Preventing relapse of destructive behavior using behavioral momentum theory


NE-Munroe-Meyer Institute of Genetics & Rehabilitation, UCEDD/LEND
Program Type LEND,UCEDD Fiscal Year 2016
Contact Wayne Fisher, Ph.D.
Email [email protected]    
Phone 402-559-8863    
Project Description
Children with intellectual disability often display severe destructive behaviors (e.g., aggression, self-injurious
behavior) that pose significant risk to self or others and represent overwhelming barriers to community
integration. These destructive behaviors are often treated with behavioral interventions derived from a
functional analysis (FA), which is used to identify the environmental antecedents and consequences that
occasion and reinforce the target response. One such treatment is called functional communication training
(FCT), which involves extinction of destructive behavior and reinforcement of an alternative communication
response with the consequence that previously reinforced destructive behavior. Results from epidemiological
studies and meta analyses indicate that interventions based on FA, like FCT, typically reduce problem
behavior by 90% or more and are much more effective than other behavioral treatments.
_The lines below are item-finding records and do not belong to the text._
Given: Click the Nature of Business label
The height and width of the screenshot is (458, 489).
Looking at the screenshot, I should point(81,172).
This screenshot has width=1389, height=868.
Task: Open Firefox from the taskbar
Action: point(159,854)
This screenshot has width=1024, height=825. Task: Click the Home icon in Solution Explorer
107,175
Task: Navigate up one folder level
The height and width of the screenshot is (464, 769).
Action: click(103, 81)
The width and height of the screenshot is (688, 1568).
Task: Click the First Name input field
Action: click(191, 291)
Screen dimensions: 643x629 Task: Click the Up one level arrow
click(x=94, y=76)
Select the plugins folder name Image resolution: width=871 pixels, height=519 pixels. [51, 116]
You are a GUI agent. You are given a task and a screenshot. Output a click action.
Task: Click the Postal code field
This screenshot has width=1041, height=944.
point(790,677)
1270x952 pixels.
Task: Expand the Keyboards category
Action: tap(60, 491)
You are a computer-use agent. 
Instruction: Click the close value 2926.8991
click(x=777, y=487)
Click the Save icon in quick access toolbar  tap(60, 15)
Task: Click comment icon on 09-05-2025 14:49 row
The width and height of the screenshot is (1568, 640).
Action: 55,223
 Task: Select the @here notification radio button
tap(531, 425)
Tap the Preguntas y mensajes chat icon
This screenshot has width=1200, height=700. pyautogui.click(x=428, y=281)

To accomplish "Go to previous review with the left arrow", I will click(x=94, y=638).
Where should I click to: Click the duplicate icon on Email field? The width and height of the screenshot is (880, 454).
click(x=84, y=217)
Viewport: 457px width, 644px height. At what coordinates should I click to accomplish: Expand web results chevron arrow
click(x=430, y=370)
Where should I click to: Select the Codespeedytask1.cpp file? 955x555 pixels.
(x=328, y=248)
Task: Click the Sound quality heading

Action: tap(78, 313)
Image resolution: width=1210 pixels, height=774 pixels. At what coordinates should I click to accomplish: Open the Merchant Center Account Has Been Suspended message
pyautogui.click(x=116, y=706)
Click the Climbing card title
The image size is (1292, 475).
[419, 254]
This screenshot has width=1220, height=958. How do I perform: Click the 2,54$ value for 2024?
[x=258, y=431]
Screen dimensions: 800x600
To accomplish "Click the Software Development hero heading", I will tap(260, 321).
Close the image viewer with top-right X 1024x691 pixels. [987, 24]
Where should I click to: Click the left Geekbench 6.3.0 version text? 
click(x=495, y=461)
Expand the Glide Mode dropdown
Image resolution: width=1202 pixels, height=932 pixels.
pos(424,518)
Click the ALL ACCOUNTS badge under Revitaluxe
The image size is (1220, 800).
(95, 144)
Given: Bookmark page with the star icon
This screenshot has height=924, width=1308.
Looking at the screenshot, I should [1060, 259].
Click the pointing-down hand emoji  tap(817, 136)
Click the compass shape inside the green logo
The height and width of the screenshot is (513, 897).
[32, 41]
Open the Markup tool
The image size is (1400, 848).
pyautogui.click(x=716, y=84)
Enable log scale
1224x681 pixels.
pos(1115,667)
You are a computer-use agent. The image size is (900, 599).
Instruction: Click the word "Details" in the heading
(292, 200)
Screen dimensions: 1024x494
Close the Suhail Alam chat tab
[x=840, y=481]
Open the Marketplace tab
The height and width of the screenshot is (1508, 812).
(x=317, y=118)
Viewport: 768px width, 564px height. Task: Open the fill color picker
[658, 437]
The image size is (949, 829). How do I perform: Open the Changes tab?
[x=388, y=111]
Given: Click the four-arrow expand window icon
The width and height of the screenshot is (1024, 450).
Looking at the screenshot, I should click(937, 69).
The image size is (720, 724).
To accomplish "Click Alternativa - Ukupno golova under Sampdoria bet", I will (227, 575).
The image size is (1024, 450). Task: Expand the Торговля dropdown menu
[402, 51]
Despite these
impressive findings, FCT interventions reported in the literature have typically been developed and evaluated
by highly trained experts in tightly controlled research settings, and treatment relapse (i.e., increased
destructive behavior) often occurs in the natural environment when a caregiver is unable reinforce the FCT
response due to competing responsibilities (e.g., caring for a sick sibling). Behavioral momentum theory helps
to explain why treatment relapse occurs under these circumstances and also provides mathematical equations
that can be used to model and predict the variables that increase and descrease the likelihood that treatment
relapse will occur. In the current project, we have used these equations to identify several potential
refinements to FCT that are likely to markedly decrease the probability that treatment relapse will occur when
the FCT response is not reinforced. In some cases, these refinements are at odds with what is recommended
in the clinical literature on FCT. Therefore, it is critically important that we compare these refinements that are
derived from behavioral momentum theory with current clinical practice in order to determine the best way to
implement FCT, so that treatment remains effective when it is implemented with less than perfect precision by
caregivers in the natural environment.